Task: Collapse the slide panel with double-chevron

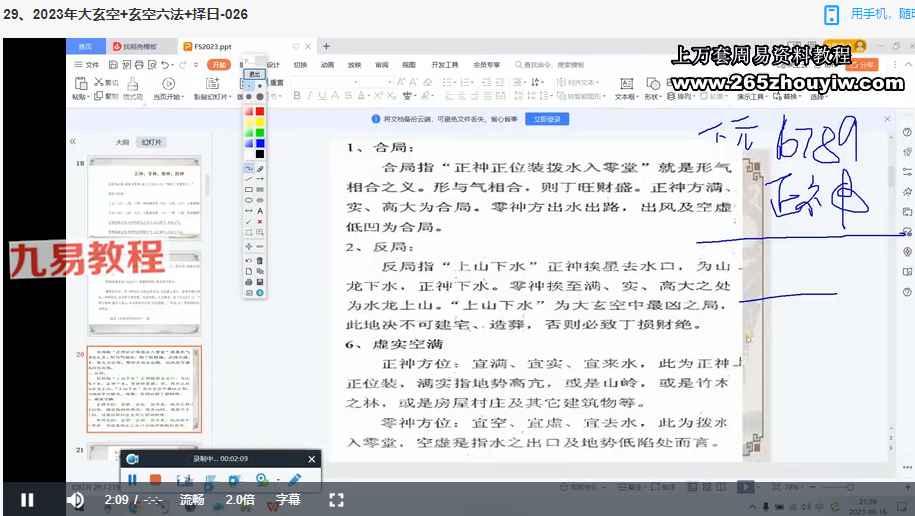Action: pos(73,142)
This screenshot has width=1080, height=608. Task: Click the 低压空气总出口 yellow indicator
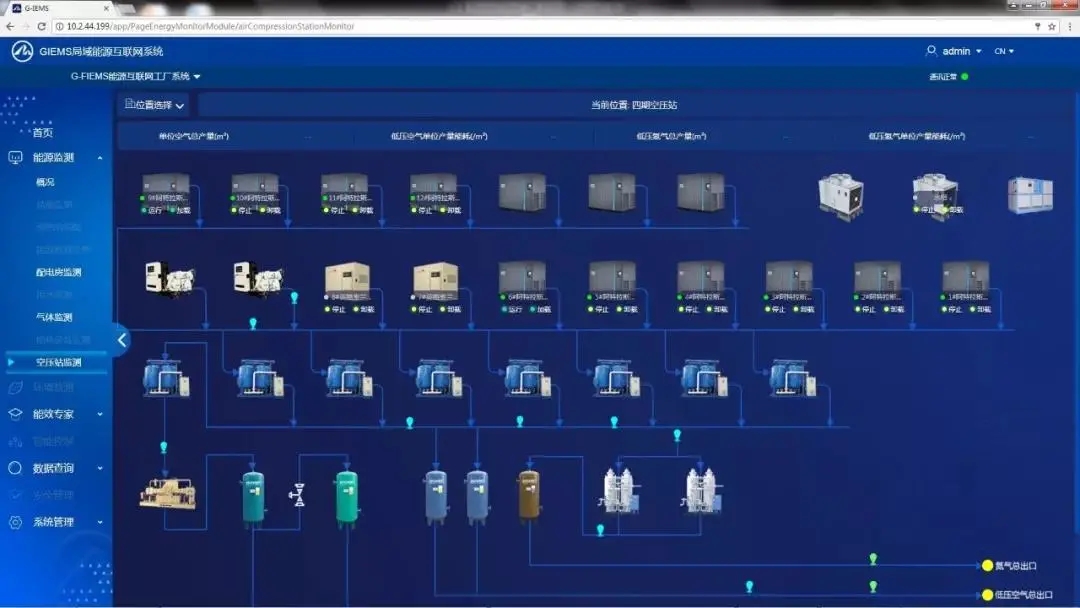[x=987, y=595]
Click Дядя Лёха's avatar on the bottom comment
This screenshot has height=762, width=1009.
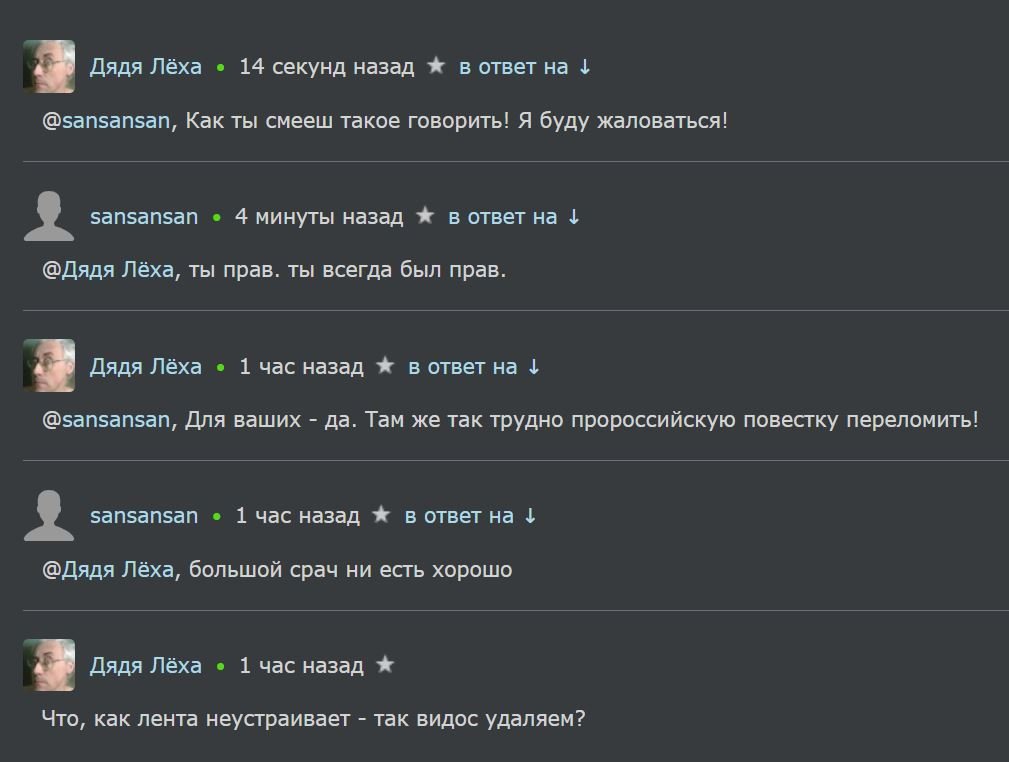point(49,666)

TASK
An exact copy of all the records, free of pictures, is the expected answer.

TASK RESPONSE
Task: Collapse the slide panel with double-chevron

Action: pos(73,142)
This screenshot has width=1080, height=608. Task: Click the 低压空气总出口 yellow indicator
[x=987, y=595]
Click Дядя Лёха's avatar on the bottom comment
This screenshot has height=762, width=1009.
point(49,666)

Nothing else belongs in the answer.